Recognizing the build-up of long term stressors by checking physical symptoms or running through a checklist can allow a person to review their self-care habits and see if they’ve started dropping helpful habits or if they need to investigate new ones. Cutting back on sleep or numbing out in front of a screen are some of the initial tactics people use when they want to escape stress, but both will actually increase physical stress responses.

In “ Seven types of self-care activities for coping with stress ,” Barbara Markway Ph.D. tops her list with sensory activities that bring a person into the present moment and space, including: breathe in fresh air; snuggle under a cozy blanket; listen to running water; sit outdoors by a fire-pit, watching the flames and listening to the night sounds; wiggle your bare feet in overgrown grass; stare up at the sky; lie down where the afternoon sun streams in a window; and listen to music. Her other categories of suggestions include pleasures like enjoying a favorite meal, mental/mastery activities like cleaning out a junk drawer or reading something on a topic you wouldn’t normally explore, spiritual activities like lighting a candle, writing in a journal, or spending time in nature, and emotional activities such as accepting your feelings, laughing when you can, and practicing self-compassion.

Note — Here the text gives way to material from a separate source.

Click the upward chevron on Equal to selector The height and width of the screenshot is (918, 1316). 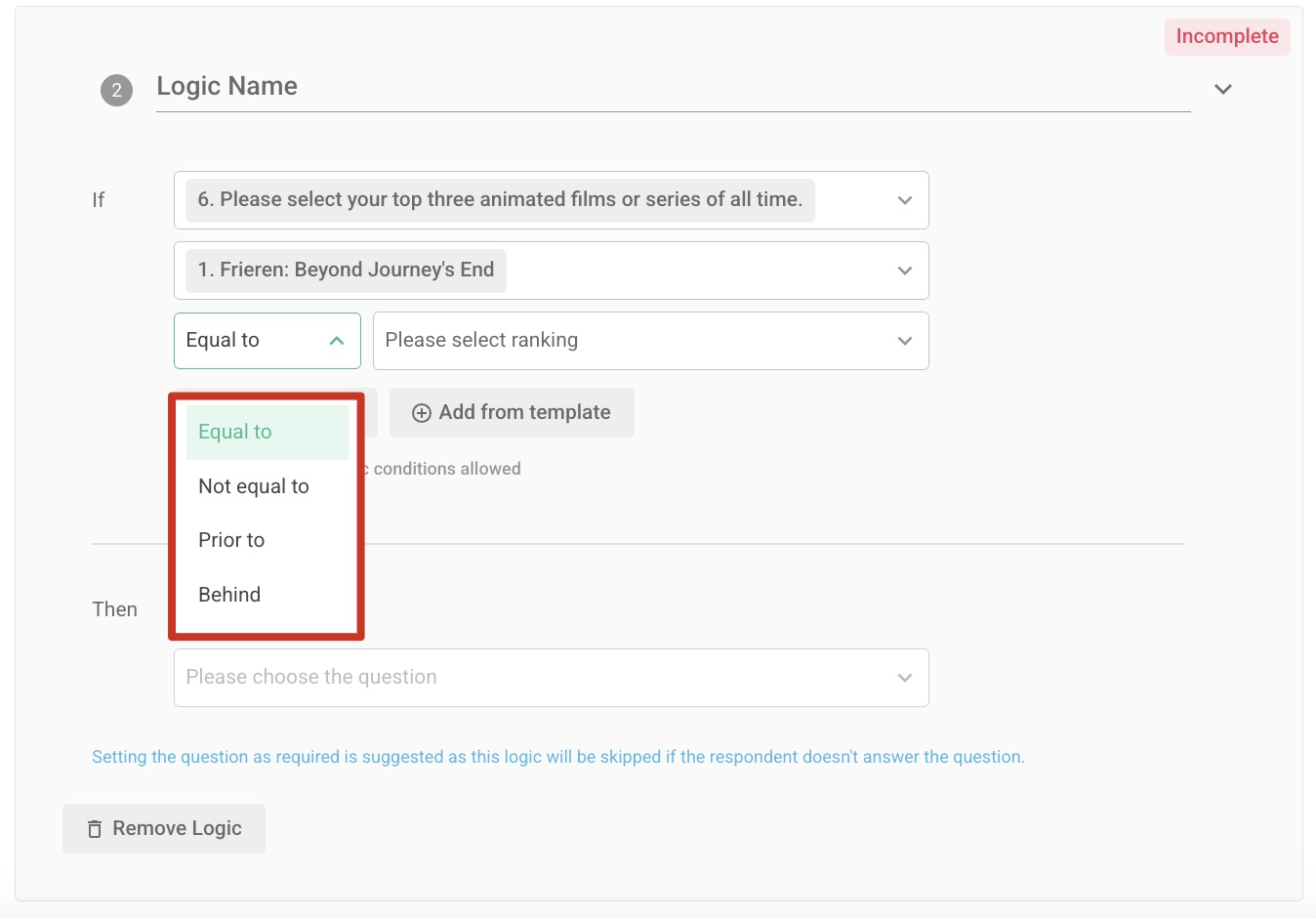[336, 342]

Self-care habits need to be tailored to the individual. In “ 7 ways to help you destress ,” NAMI’s Laura Greenstein recognizes the scientifically proven benefits of meditation for many people, but admits that it just doesn’t help her much at all. Instead, she’s put together a list that includes the reasons these activities are beneficial and how to do them responsibly (particularly “retail therapy”). Making a music playlist is her first suggestion and she points to relatively new research in music therapy which indicates that music “has the ability to affect the speed of your brainwaves, which can help us achieve a therapeutic state.” As you might expect, her next suggestion is singing – in the car, in the shower, to the dog, alone, in a choir. “Research shows that singers have lower levels of cortisol, which suggests lower amounts of stress. It feels good to let something out and your voice, whether you know how to sing our [sic.] not, is something that you always have with you.” Coloring and calling your favorite funny friend are two of my other favorites from her list. Again, check out her article for full explanations and support for her suggestions.

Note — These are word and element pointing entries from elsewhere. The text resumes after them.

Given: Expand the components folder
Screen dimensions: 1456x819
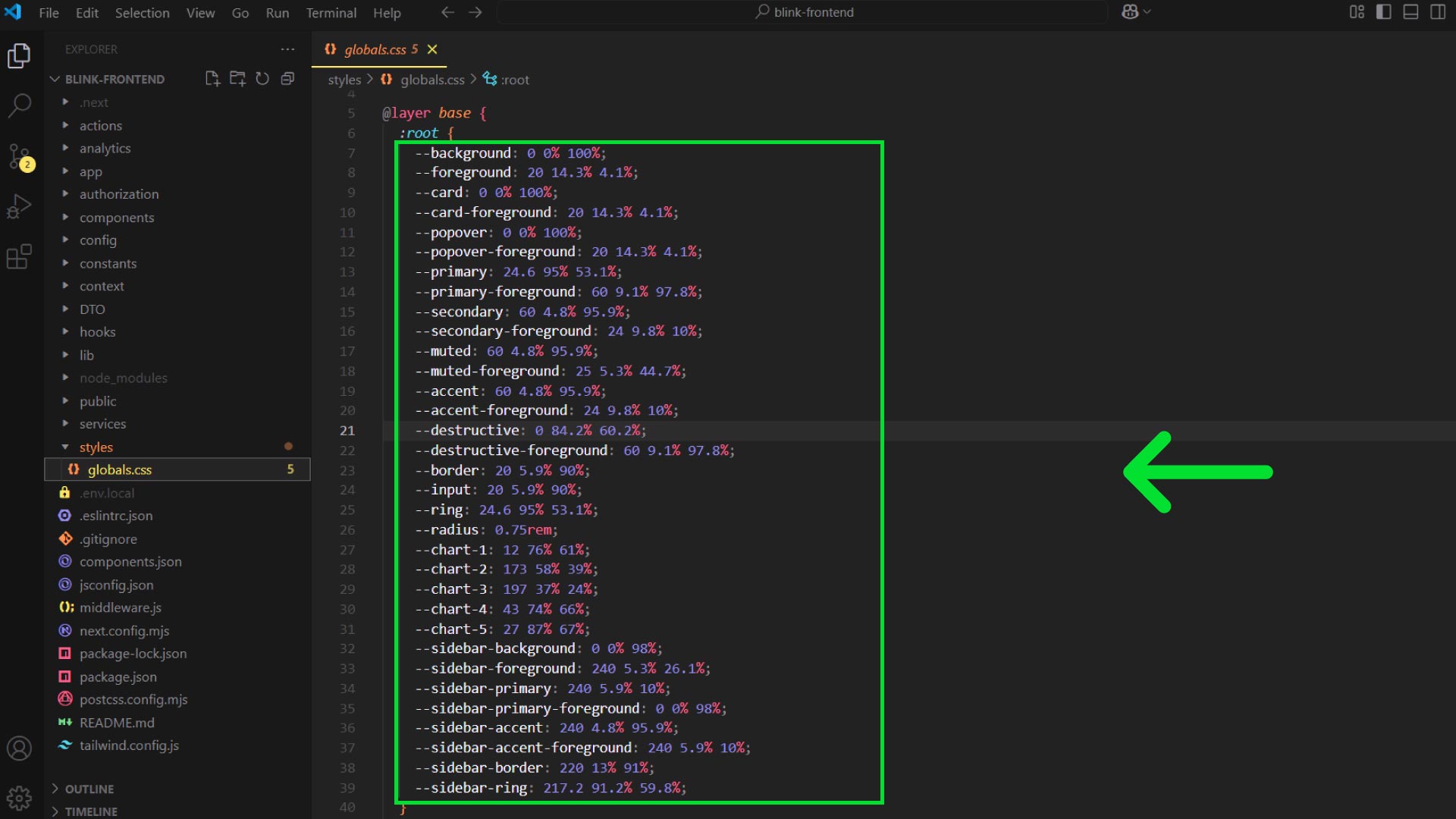Looking at the screenshot, I should tap(117, 218).
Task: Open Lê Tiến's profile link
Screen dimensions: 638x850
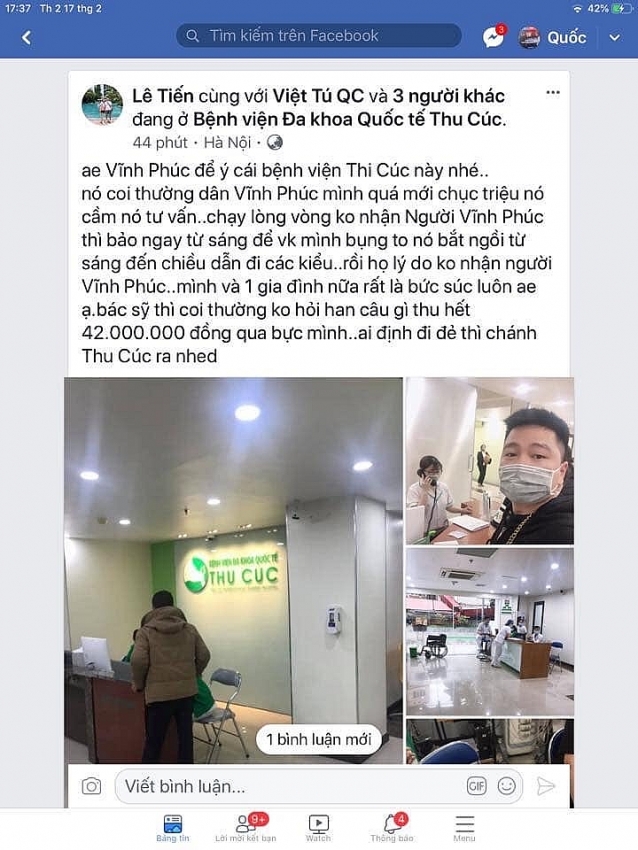Action: coord(163,96)
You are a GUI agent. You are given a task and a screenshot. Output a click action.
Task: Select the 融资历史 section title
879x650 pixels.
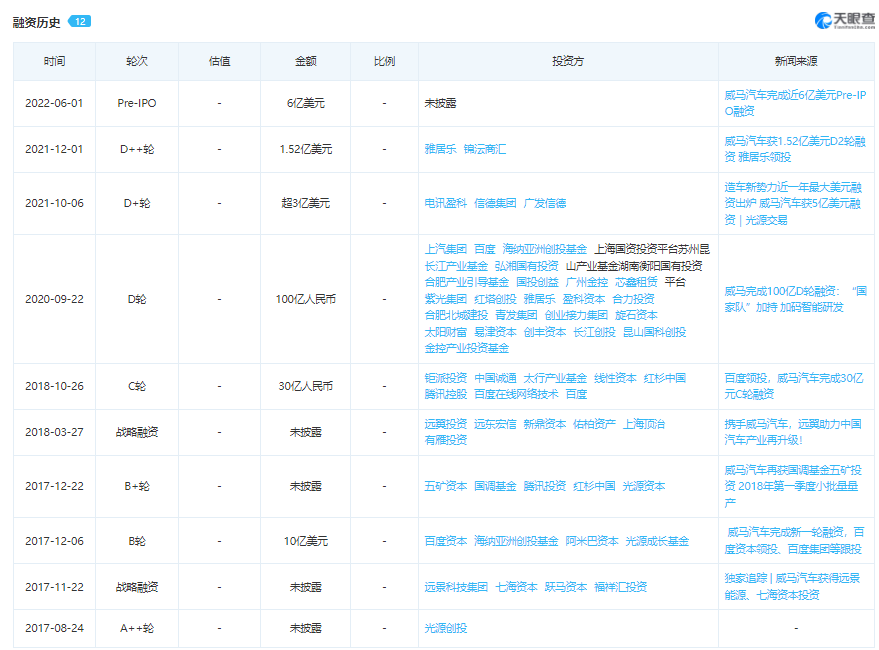(36, 22)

In January 2017 Inc. magazine came out with “ 52 Ways You Can Be Kinder to Yourself , ” acknowledging the importance of finding healthy ways to manage stress and build resilience in our work lives as well as our personal lives. TED talks also put together a playlist of nine of their best talks on “ The importance of self-care ,” available for free on Youtube.

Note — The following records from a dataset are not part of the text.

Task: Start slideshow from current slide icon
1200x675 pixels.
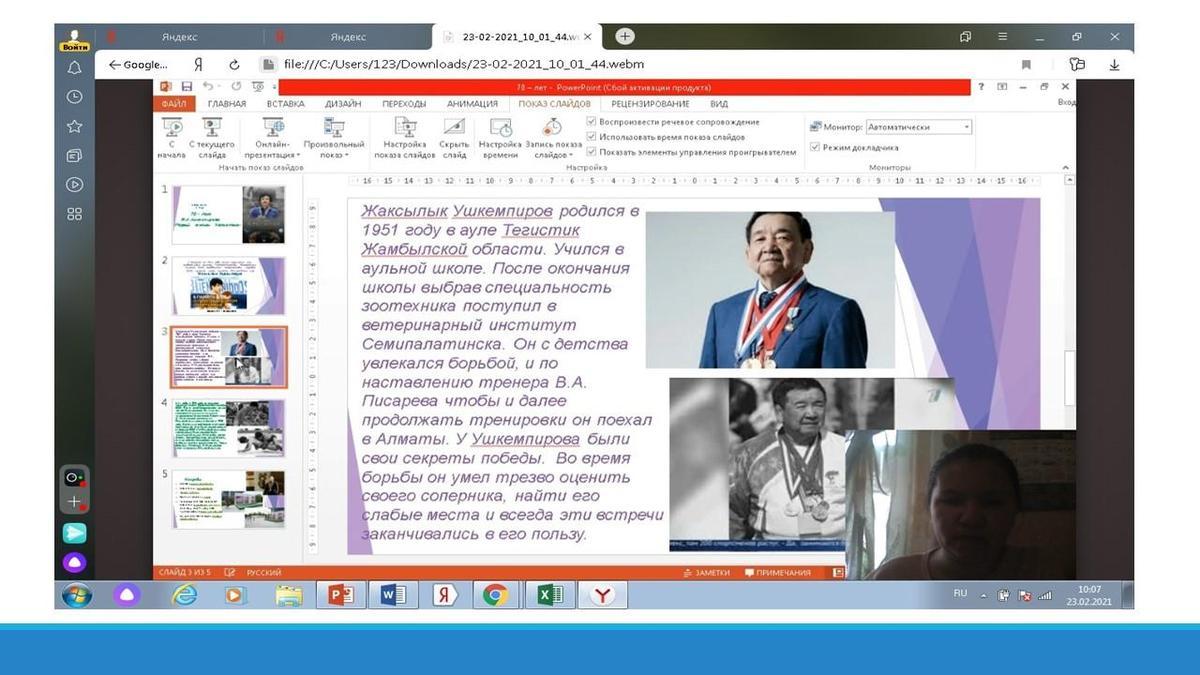Action: click(211, 128)
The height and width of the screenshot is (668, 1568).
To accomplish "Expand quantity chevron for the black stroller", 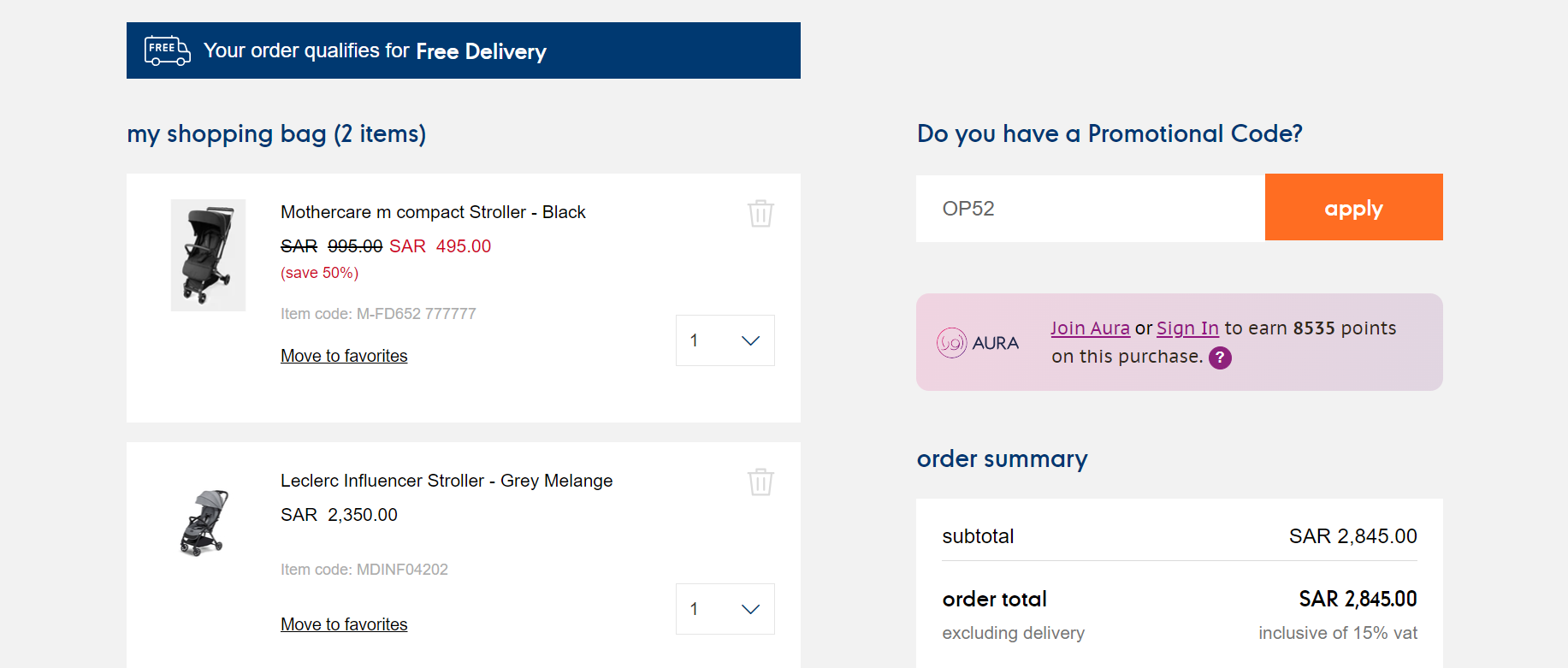I will [750, 340].
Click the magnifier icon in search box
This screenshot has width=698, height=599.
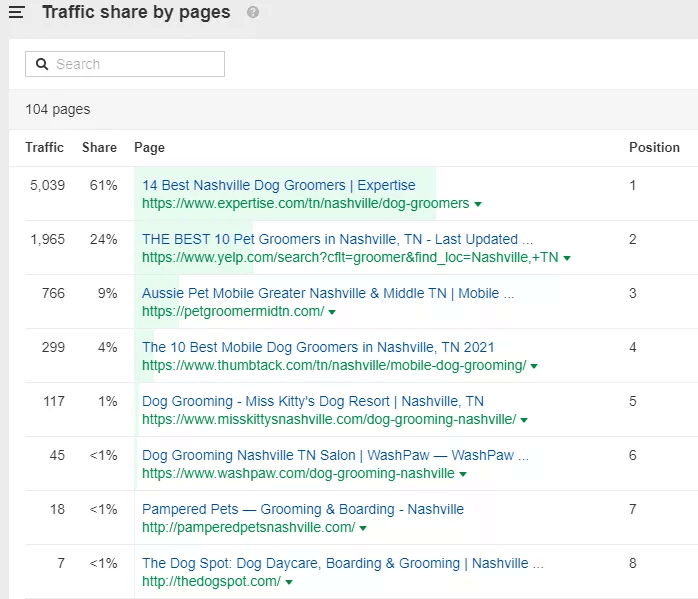(x=42, y=64)
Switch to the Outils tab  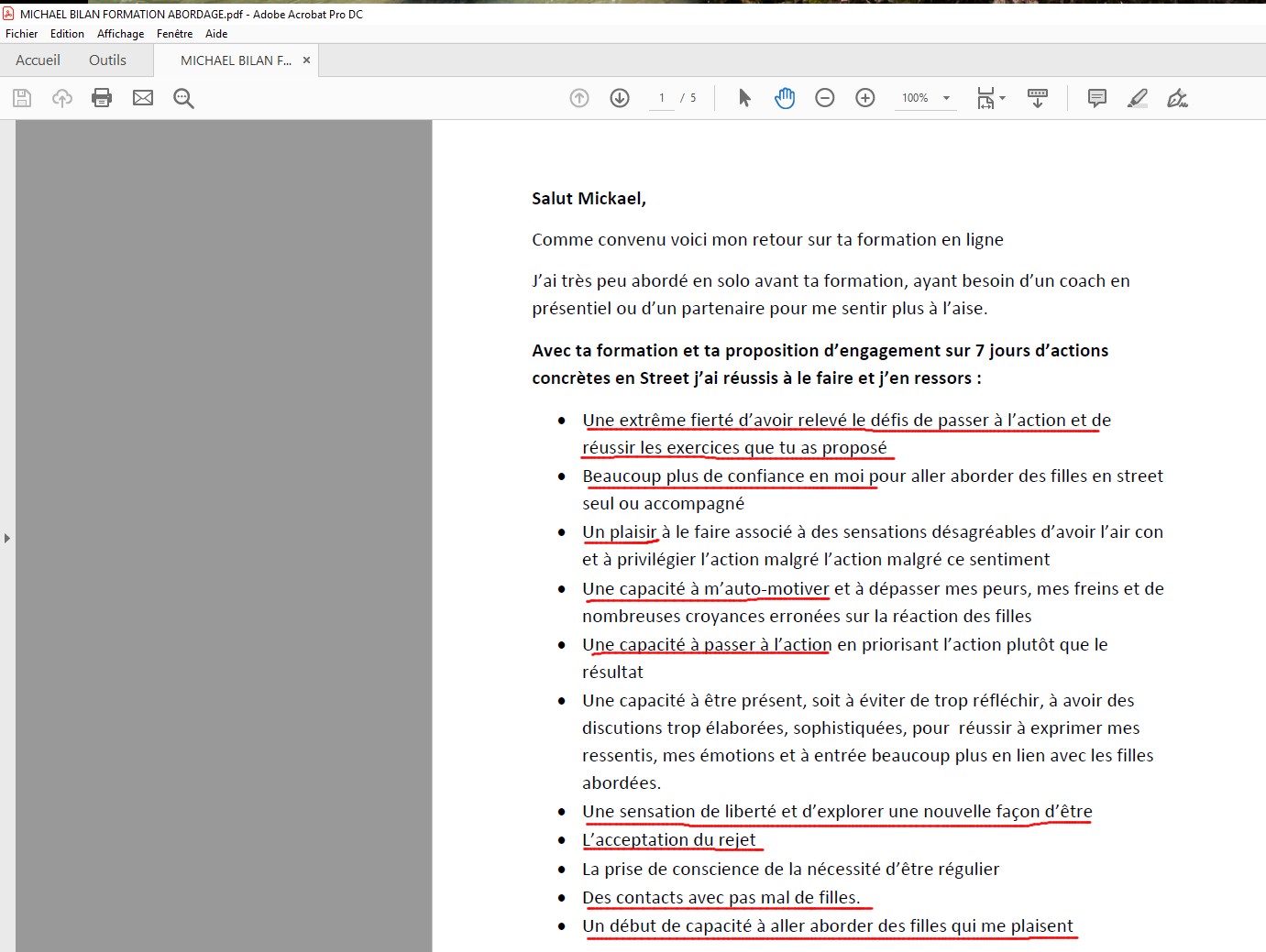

All of this attention to stress and to self-care as a remedy for stress emphasizes the importance of fostering resilience in our lives. Learning self-care tactics helps people manage stress, thereby reducing its traumatic effects. Instead of becoming more stressed, people can take action to become more flexible in their responses and thinking patterns. Stress can be managed, rather than just endured. This change in cognitive thinking leads to real resilience – both strength and elasticity – in our lives.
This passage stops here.